1636
ASM / Arbitrary Precision Multiplication (z80)
« on: September 17, 2012, 09:22:38 am »
In case anybody else wanted some arbitrary precision multiplication, here is a routine 
)

Code: [Select]
;===============================================================
AP_Mul_AP:
;===============================================================
;Inputs:
; HL points to the first number (little-endian, size prefix 2 bytes)
; DE points to the second number (little-endian, size prefix 2 bytes)

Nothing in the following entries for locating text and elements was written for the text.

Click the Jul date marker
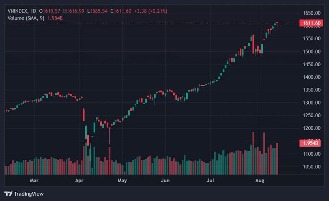The image size is (329, 201). tap(210, 180)
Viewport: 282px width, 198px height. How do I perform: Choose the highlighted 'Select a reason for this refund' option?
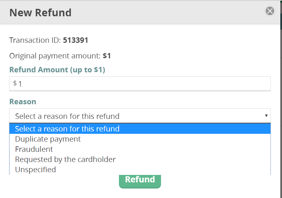[67, 129]
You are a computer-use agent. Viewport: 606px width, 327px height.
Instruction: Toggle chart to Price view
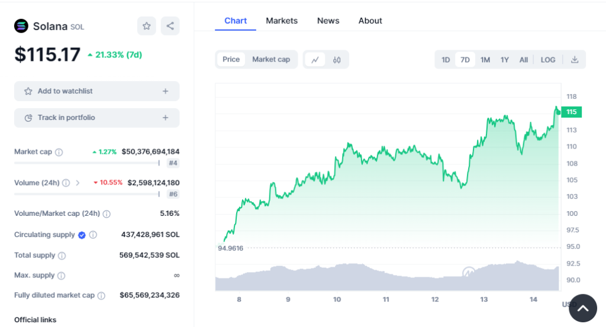(231, 59)
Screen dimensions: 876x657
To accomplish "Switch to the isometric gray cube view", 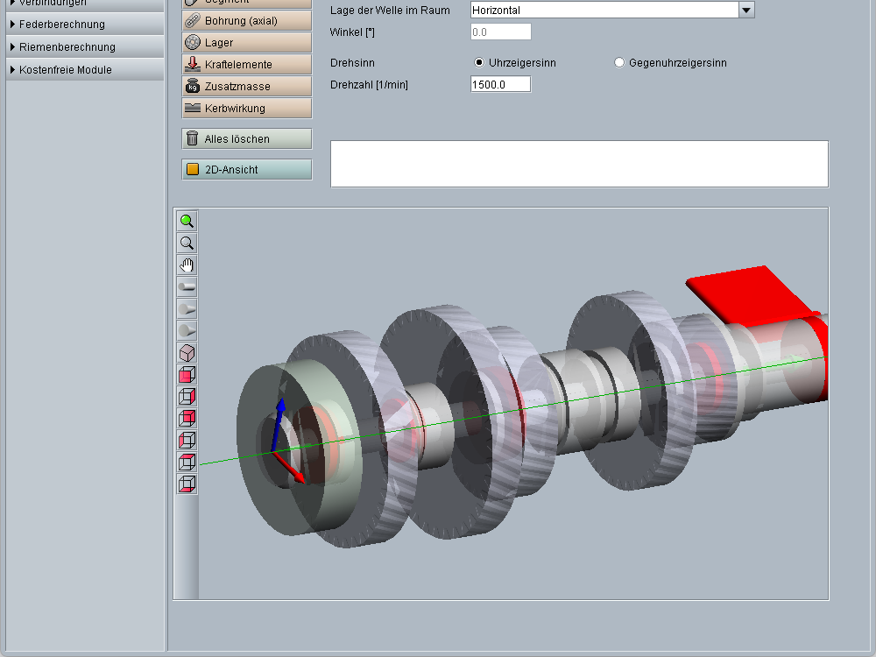I will [187, 352].
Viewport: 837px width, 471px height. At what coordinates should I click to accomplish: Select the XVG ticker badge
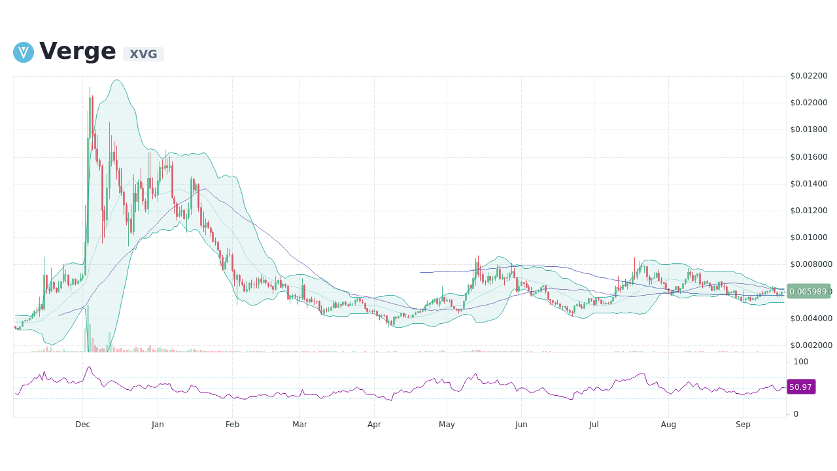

; BC points to the output location
;Output:
; The RAM at HL contains the product (little-endian with
; size prefix). Size is adjusted so there won't be zeroes
; at the end.
;Notes:
; This will erase bytes of RAM at (HL) equal to the
; size of the first number plus the size of the second.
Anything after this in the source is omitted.